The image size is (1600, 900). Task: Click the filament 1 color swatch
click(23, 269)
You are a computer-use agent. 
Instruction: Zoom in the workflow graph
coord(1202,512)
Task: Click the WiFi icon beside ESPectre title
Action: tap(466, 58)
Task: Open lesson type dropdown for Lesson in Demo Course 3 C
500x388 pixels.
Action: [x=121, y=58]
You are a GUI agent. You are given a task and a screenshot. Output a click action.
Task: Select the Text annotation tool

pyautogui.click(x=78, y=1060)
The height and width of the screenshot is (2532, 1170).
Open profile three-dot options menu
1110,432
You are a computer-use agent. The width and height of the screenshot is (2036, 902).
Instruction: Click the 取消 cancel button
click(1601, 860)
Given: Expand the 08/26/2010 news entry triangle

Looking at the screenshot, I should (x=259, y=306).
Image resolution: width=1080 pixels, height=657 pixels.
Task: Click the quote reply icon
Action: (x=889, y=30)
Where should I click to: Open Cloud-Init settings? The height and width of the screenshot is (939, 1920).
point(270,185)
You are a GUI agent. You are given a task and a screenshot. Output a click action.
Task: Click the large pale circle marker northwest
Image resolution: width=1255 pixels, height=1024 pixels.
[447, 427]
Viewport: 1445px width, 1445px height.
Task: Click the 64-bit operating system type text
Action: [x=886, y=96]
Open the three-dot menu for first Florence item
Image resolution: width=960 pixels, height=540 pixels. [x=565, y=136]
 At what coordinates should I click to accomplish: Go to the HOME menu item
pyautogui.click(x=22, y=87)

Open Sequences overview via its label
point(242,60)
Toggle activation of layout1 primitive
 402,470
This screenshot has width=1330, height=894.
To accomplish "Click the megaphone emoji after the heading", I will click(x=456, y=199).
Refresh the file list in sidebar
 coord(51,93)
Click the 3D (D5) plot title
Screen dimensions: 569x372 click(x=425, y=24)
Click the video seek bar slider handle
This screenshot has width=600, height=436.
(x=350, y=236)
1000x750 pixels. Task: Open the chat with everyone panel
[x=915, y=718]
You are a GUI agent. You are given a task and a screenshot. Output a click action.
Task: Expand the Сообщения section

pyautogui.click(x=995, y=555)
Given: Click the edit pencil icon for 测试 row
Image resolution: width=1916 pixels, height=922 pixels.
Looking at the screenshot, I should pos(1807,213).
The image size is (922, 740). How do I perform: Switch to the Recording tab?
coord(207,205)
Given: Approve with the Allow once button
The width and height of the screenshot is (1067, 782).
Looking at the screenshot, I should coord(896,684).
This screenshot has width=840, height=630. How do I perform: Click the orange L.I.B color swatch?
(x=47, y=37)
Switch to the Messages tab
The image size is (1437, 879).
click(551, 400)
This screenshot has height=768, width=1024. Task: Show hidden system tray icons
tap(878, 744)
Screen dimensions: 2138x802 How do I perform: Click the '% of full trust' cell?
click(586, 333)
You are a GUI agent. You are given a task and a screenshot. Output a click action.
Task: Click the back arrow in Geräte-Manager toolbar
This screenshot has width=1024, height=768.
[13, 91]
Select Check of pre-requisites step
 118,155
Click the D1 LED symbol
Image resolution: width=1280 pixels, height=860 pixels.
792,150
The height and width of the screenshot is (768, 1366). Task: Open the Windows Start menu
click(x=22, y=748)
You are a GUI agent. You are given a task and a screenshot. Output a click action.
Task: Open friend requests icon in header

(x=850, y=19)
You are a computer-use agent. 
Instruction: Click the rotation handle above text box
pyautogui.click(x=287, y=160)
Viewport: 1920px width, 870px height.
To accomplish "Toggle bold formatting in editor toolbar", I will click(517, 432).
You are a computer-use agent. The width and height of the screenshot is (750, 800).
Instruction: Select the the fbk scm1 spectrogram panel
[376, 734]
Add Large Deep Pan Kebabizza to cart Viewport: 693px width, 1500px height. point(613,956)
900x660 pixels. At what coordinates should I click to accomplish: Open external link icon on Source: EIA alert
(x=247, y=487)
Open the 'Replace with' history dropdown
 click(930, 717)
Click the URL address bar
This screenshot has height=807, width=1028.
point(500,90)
**********
> **WHAT IS EXPECTED**:
Copy the data above in full, exactly as it reads.

> **WRITTEN ANSWER**:
The image size is (1600, 900). Task: Click the filament 1 color swatch
click(23, 269)
You are a computer-use agent. 
Instruction: Zoom in the workflow graph
coord(1202,512)
Task: Click the WiFi icon beside ESPectre title
Action: tap(466, 58)
Task: Open lesson type dropdown for Lesson in Demo Course 3 C
500x388 pixels.
Action: [x=121, y=58]
You are a GUI agent. You are given a task and a screenshot. Output a click action.
Task: Select the Text annotation tool

pyautogui.click(x=78, y=1060)
The height and width of the screenshot is (2532, 1170).
Open profile three-dot options menu
1110,432
You are a computer-use agent. The width and height of the screenshot is (2036, 902).
Instruction: Click the 取消 cancel button
click(1601, 860)
Given: Expand the 08/26/2010 news entry triangle

Looking at the screenshot, I should (x=259, y=306).
Image resolution: width=1080 pixels, height=657 pixels.
Task: Click the quote reply icon
Action: (x=889, y=30)
Where should I click to: Open Cloud-Init settings? The height and width of the screenshot is (939, 1920).
point(270,185)
You are a GUI agent. You are given a task and a screenshot. Output a click action.
Task: Click the large pale circle marker northwest
Image resolution: width=1255 pixels, height=1024 pixels.
[447, 427]
Viewport: 1445px width, 1445px height.
Task: Click the 64-bit operating system type text
Action: [x=886, y=96]
Open the three-dot menu for first Florence item
Image resolution: width=960 pixels, height=540 pixels. [x=565, y=136]
 At what coordinates should I click to accomplish: Go to the HOME menu item
pyautogui.click(x=22, y=87)

Open Sequences overview via its label
point(242,60)
Toggle activation of layout1 primitive
 402,470
This screenshot has width=1330, height=894.
To accomplish "Click the megaphone emoji after the heading", I will click(x=456, y=199).
Refresh the file list in sidebar
 coord(51,93)
Click the 3D (D5) plot title
Screen dimensions: 569x372 click(x=425, y=24)
Click the video seek bar slider handle
This screenshot has width=600, height=436.
(x=350, y=236)
1000x750 pixels. Task: Open the chat with everyone panel
[x=915, y=718]
You are a GUI agent. You are given a task and a screenshot. Output a click action.
Task: Expand the Сообщения section

pyautogui.click(x=995, y=555)
Given: Click the edit pencil icon for 测试 row
Image resolution: width=1916 pixels, height=922 pixels.
Looking at the screenshot, I should pos(1807,213).
The image size is (922, 740). How do I perform: Switch to the Recording tab?
coord(207,205)
Given: Approve with the Allow once button
The width and height of the screenshot is (1067, 782).
Looking at the screenshot, I should coord(896,684).
This screenshot has width=840, height=630. How do I perform: Click the orange L.I.B color swatch?
(x=47, y=37)
Switch to the Messages tab
The image size is (1437, 879).
click(551, 400)
This screenshot has height=768, width=1024. Task: Show hidden system tray icons
tap(878, 744)
Screen dimensions: 2138x802 How do I perform: Click the '% of full trust' cell?
click(586, 333)
You are a GUI agent. You are given a task and a screenshot. Output a click action.
Task: Click the back arrow in Geräte-Manager toolbar
This screenshot has width=1024, height=768.
[13, 91]
Select Check of pre-requisites step
 118,155
Click the D1 LED symbol
Image resolution: width=1280 pixels, height=860 pixels.
792,150
The height and width of the screenshot is (768, 1366). Task: Open the Windows Start menu
click(x=22, y=748)
You are a GUI agent. You are given a task and a screenshot. Output a click action.
Task: Open friend requests icon in header

(x=850, y=19)
You are a computer-use agent. 
Instruction: Click the rotation handle above text box
pyautogui.click(x=287, y=160)
Viewport: 1920px width, 870px height.
To accomplish "Toggle bold formatting in editor toolbar", I will click(517, 432).
You are a computer-use agent. The width and height of the screenshot is (750, 800).
Instruction: Select the the fbk scm1 spectrogram panel
[376, 734]
Add Large Deep Pan Kebabizza to cart Viewport: 693px width, 1500px height. point(613,956)
900x660 pixels. At what coordinates should I click to accomplish: Open external link icon on Source: EIA alert
(x=247, y=487)
Open the 'Replace with' history dropdown
 click(930, 717)
Click the URL address bar
This screenshot has height=807, width=1028.
point(500,90)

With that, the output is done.